Order, Supreme Court, New York County (Charles E. Ramos, J.), entered on or about June 14, 2011, which granted Robert George’s motion to intervene, unanimously affirmed, with costs.
As the motion court observed, it is impossible on this record to determine the true owner of the disputed promissory note. Thus, plaintiffs argument in opposition to George’s motion to intervene, that the alleged assignment of the note to George was a fraudulent conveyance under Debtor and Creditor Law § 273, is unavailing. Plaintiff has not established that he was a creditor; issues of fact exist whether he was reimbursed for any renovations completed at the property and whether he owed “hundreds of thousands of dollars” as a result of his failure to pay rent throughout 2006.
Plaintiff has no standing to argue that the two promissory notes totaling $610,000, with an interest rate of 24%, that were allegedly given to George by James Gomez are usurious and therefore void. These two notarized promissory notes are sufficient to establish George’s claim that the disputed note was assigned to him. In view of the existing factual issues, plaintiffs contentions that the transfer to him cannot be voided by the nonassignability provision of the disputed note and that George’s claim is rife with fraud are unavailing.

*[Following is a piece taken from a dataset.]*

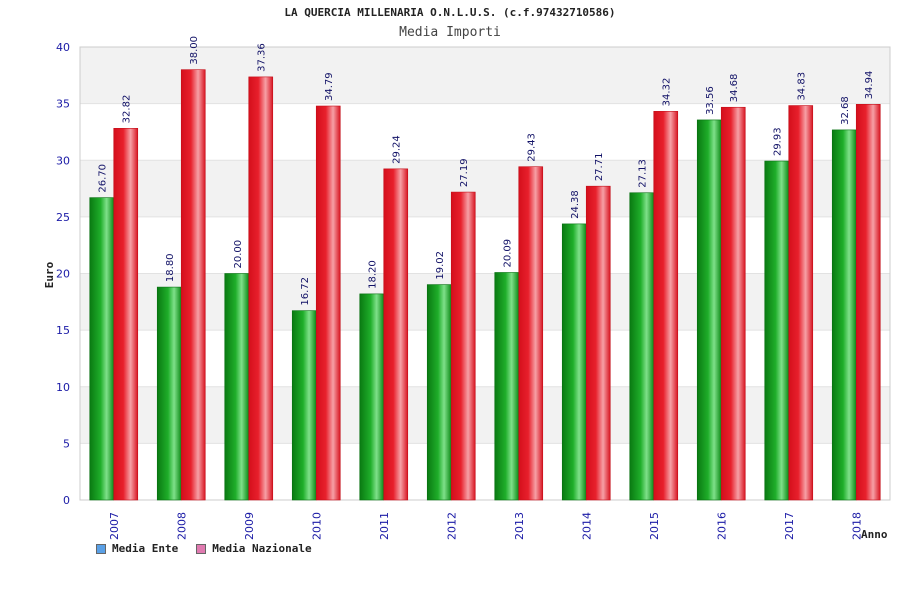 The height and width of the screenshot is (600, 900). I want to click on y-tick-label: 0, so click(66, 500).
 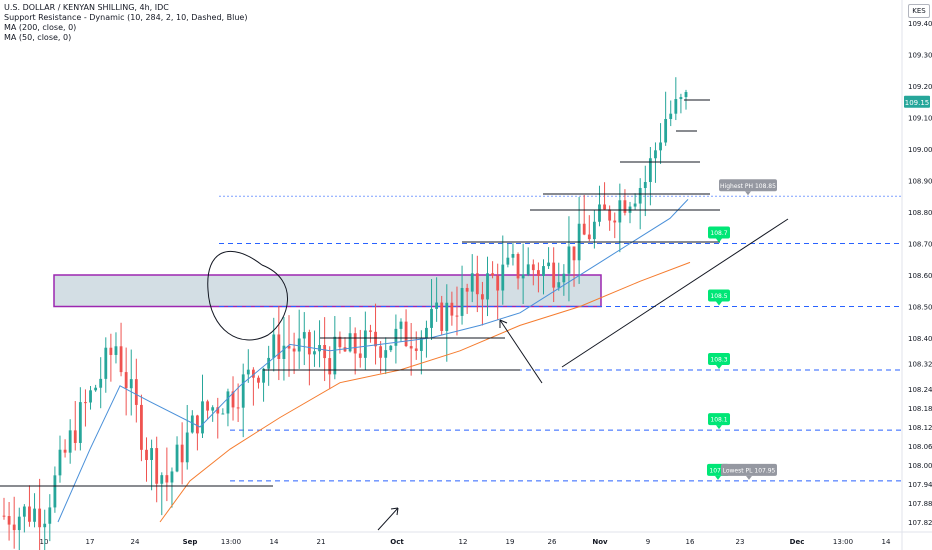 What do you see at coordinates (920, 119) in the screenshot?
I see `y-tick-label: 109.10` at bounding box center [920, 119].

George’s interest in the disputed note, as well as in monies currently in escrow, will be adversely affected if he is not permitted to intervene and it is determined that he is owed money (see CPLR 1013). His motion to intervene was timely under the circumstances, and plaintiff has failed to allege any prejudice to him resulting from the intervention. Concur — Tom, J.P., Saxe, Acosta, DeGrasse and Román, JJ.